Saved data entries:
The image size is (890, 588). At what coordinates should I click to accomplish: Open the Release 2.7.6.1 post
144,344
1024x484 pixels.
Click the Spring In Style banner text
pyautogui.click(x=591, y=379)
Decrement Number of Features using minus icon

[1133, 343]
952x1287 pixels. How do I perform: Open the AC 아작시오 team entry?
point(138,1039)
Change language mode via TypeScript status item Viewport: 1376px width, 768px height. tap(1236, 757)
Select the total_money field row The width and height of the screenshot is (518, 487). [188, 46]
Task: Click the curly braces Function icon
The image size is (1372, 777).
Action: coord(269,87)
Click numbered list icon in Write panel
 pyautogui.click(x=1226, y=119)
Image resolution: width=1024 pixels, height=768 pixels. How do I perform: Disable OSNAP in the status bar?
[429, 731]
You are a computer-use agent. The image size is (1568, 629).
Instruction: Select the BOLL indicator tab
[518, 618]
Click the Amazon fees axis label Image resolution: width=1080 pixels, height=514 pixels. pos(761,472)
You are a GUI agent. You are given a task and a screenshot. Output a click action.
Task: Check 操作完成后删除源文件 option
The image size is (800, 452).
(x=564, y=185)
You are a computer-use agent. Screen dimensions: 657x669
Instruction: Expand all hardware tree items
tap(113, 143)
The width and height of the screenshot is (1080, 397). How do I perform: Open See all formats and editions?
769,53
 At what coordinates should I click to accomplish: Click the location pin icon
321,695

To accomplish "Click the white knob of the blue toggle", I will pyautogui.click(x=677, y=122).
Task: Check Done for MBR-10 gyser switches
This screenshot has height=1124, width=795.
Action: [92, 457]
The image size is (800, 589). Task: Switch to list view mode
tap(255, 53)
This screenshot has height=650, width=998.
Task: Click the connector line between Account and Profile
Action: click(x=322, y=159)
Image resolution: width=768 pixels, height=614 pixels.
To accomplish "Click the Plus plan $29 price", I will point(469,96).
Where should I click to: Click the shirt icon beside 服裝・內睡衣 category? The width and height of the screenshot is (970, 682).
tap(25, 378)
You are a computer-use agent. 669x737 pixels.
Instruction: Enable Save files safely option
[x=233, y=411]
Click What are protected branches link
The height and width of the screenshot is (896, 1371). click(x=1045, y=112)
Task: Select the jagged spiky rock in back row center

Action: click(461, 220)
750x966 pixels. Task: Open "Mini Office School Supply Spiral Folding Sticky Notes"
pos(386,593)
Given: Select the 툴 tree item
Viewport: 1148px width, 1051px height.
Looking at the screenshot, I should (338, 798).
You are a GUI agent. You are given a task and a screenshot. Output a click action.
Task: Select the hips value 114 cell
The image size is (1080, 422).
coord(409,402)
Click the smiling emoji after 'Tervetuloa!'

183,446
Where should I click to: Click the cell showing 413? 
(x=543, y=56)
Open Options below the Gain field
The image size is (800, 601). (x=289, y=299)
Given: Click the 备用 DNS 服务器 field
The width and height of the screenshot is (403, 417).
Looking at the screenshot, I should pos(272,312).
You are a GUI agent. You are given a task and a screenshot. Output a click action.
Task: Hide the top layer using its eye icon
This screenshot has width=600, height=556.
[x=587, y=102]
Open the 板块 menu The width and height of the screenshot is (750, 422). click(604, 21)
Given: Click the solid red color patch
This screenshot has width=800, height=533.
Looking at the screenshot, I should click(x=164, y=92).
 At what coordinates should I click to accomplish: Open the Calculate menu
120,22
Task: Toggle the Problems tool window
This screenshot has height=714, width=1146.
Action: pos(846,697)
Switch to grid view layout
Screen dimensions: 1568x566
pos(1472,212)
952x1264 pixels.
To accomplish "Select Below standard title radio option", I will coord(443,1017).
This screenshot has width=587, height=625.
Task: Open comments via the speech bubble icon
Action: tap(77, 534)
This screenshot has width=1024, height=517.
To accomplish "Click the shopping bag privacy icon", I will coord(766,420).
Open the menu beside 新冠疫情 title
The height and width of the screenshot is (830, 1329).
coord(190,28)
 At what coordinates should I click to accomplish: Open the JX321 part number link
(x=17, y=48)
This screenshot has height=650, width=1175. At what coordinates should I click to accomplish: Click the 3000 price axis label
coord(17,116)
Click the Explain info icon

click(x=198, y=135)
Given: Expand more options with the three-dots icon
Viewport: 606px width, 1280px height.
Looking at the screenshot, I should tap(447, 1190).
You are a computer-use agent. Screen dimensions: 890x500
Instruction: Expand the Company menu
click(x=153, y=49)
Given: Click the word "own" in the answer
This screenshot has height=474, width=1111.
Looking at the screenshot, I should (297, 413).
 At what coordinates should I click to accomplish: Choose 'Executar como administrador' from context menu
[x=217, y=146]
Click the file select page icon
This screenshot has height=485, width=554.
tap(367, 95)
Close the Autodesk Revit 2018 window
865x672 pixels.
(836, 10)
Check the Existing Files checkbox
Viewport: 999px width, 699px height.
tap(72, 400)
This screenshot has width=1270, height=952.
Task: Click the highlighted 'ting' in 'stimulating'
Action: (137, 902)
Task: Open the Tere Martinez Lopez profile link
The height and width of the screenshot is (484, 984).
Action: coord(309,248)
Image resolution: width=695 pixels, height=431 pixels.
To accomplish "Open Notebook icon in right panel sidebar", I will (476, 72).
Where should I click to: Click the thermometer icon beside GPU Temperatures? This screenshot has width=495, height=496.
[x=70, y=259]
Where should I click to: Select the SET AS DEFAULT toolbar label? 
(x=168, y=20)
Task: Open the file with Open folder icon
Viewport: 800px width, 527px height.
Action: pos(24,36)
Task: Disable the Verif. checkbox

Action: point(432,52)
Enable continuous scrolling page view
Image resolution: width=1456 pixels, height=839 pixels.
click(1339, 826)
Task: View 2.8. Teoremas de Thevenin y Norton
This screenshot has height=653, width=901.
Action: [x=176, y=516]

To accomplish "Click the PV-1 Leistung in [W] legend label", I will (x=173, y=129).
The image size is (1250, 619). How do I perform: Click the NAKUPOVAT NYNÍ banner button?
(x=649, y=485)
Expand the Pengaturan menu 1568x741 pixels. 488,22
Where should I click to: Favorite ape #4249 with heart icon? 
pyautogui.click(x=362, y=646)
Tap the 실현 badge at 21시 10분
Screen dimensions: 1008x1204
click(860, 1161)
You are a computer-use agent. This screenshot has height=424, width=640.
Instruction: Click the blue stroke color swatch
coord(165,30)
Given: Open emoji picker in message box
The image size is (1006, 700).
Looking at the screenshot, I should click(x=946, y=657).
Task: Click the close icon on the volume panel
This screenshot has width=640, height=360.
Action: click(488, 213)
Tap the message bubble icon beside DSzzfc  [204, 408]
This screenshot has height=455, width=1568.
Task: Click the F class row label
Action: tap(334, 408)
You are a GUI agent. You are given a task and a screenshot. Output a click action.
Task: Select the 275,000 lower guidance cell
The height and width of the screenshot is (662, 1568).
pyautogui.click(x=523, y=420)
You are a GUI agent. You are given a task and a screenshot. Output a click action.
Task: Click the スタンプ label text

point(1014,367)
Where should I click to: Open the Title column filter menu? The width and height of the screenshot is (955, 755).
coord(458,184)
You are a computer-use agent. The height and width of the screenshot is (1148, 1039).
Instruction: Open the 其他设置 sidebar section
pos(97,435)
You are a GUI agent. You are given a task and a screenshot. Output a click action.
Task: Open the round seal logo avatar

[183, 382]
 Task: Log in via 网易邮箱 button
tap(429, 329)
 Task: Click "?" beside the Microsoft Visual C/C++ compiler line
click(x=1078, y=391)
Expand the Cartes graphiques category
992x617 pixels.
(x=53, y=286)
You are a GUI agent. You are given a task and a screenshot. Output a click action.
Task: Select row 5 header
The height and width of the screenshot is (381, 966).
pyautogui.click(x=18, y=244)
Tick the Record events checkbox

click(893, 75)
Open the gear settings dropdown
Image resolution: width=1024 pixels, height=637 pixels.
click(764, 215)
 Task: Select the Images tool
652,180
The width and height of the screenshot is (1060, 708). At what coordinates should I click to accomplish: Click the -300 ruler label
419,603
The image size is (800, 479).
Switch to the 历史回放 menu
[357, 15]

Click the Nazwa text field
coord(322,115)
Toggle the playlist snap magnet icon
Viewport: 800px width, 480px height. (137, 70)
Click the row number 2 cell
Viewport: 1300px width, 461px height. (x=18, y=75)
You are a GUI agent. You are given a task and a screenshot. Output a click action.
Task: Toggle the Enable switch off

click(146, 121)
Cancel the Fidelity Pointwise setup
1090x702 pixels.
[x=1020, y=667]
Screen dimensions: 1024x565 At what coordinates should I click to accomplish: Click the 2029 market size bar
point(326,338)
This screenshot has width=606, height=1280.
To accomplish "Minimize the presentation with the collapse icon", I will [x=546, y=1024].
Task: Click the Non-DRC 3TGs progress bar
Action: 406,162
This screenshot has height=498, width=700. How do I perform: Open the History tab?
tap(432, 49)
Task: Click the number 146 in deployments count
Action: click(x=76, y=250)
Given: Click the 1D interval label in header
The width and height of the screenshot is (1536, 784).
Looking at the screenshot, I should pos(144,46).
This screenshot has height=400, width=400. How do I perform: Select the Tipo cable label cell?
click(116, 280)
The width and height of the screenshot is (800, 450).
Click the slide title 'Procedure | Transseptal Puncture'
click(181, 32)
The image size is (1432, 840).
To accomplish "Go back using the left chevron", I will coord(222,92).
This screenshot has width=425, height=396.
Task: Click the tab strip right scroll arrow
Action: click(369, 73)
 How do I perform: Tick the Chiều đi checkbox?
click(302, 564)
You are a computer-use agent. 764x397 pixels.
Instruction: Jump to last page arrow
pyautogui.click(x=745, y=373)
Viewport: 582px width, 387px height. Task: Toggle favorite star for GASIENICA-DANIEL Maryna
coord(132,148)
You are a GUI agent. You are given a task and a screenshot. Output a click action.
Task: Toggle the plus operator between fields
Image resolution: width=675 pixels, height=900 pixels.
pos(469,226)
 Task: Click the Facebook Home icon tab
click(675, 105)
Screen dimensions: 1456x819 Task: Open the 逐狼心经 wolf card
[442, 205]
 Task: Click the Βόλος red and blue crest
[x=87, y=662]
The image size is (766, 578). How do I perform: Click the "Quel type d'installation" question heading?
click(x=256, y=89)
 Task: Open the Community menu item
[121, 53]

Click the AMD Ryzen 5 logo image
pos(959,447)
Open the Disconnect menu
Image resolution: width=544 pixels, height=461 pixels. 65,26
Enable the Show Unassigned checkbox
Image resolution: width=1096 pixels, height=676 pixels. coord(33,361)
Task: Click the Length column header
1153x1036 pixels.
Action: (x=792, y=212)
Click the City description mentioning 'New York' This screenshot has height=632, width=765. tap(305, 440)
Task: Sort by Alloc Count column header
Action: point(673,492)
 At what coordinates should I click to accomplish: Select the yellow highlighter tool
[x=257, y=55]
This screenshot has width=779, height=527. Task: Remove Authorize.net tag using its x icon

WORK REQUIRED
Within the data above, filter for lines containing the word "computer" and copy each one.

YOUR SOLUTION
You are a computer-use agent. The image size is (1568, 629).
You are a computer-use agent. Screen dimensions: 657x669
You are a computer-use agent. 669x737 pixels.
You are a computer-use agent. Screen dimensions: 890x500
You are a computer-use agent. This screenshot has height=424, width=640.
You are a computer-use agent. The height and width of the screenshot is (1148, 1039).
You are a computer-use agent. 764x397 pixels.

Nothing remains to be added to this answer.